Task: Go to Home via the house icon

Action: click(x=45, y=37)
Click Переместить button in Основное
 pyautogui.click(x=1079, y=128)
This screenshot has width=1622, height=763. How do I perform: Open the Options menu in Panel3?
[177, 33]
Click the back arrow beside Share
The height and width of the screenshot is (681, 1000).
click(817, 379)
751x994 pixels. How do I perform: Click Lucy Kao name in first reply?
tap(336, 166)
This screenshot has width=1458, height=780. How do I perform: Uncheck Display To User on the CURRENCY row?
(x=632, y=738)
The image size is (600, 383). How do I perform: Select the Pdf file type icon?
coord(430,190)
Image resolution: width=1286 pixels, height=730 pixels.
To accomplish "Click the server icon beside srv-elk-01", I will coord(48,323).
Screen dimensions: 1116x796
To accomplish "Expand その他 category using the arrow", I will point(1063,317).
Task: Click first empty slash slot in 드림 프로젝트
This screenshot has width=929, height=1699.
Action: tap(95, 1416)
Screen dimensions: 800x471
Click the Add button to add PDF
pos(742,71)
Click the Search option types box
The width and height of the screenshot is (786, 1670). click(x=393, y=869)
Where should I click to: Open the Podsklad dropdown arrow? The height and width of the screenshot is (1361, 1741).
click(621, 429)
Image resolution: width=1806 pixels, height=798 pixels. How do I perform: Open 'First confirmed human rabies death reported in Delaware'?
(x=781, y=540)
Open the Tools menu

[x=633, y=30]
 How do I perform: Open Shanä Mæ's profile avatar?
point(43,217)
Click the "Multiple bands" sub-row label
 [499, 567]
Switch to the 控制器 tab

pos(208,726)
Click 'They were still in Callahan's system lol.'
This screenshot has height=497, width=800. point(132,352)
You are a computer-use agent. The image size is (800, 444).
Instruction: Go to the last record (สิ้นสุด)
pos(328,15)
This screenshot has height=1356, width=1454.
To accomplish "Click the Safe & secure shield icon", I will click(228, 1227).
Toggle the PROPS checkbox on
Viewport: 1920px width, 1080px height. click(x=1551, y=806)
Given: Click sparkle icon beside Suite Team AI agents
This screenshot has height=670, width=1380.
-.-.-
-- Brief --
All lines from the one containing "Task: Click first empty slash slot in 드림 프로젝트" through the end of the listing above are to be restated word for word, and no others.

-- Task result --
Task: Click first empty slash slot in 드림 프로젝트
This screenshot has width=929, height=1699.
Action: tap(95, 1416)
Screen dimensions: 800x471
Click the Add button to add PDF
pos(742,71)
Click the Search option types box
The width and height of the screenshot is (786, 1670). click(x=393, y=869)
Where should I click to: Open the Podsklad dropdown arrow? The height and width of the screenshot is (1361, 1741).
click(621, 429)
Image resolution: width=1806 pixels, height=798 pixels. How do I perform: Open 'First confirmed human rabies death reported in Delaware'?
(x=781, y=540)
Open the Tools menu

[x=633, y=30]
 How do I perform: Open Shanä Mæ's profile avatar?
point(43,217)
Click the "Multiple bands" sub-row label
 [499, 567]
Switch to the 控制器 tab

pos(208,726)
Click 'They were still in Callahan's system lol.'
This screenshot has height=497, width=800. point(132,352)
You are a computer-use agent. The image size is (800, 444).
Instruction: Go to the last record (สิ้นสุด)
pos(328,15)
This screenshot has height=1356, width=1454.
To accomplish "Click the Safe & secure shield icon", I will click(228, 1227).
Toggle the PROPS checkbox on
Viewport: 1920px width, 1080px height. click(x=1551, y=806)
Given: Click sparkle icon beside Suite Team AI agents
This screenshot has height=670, width=1380.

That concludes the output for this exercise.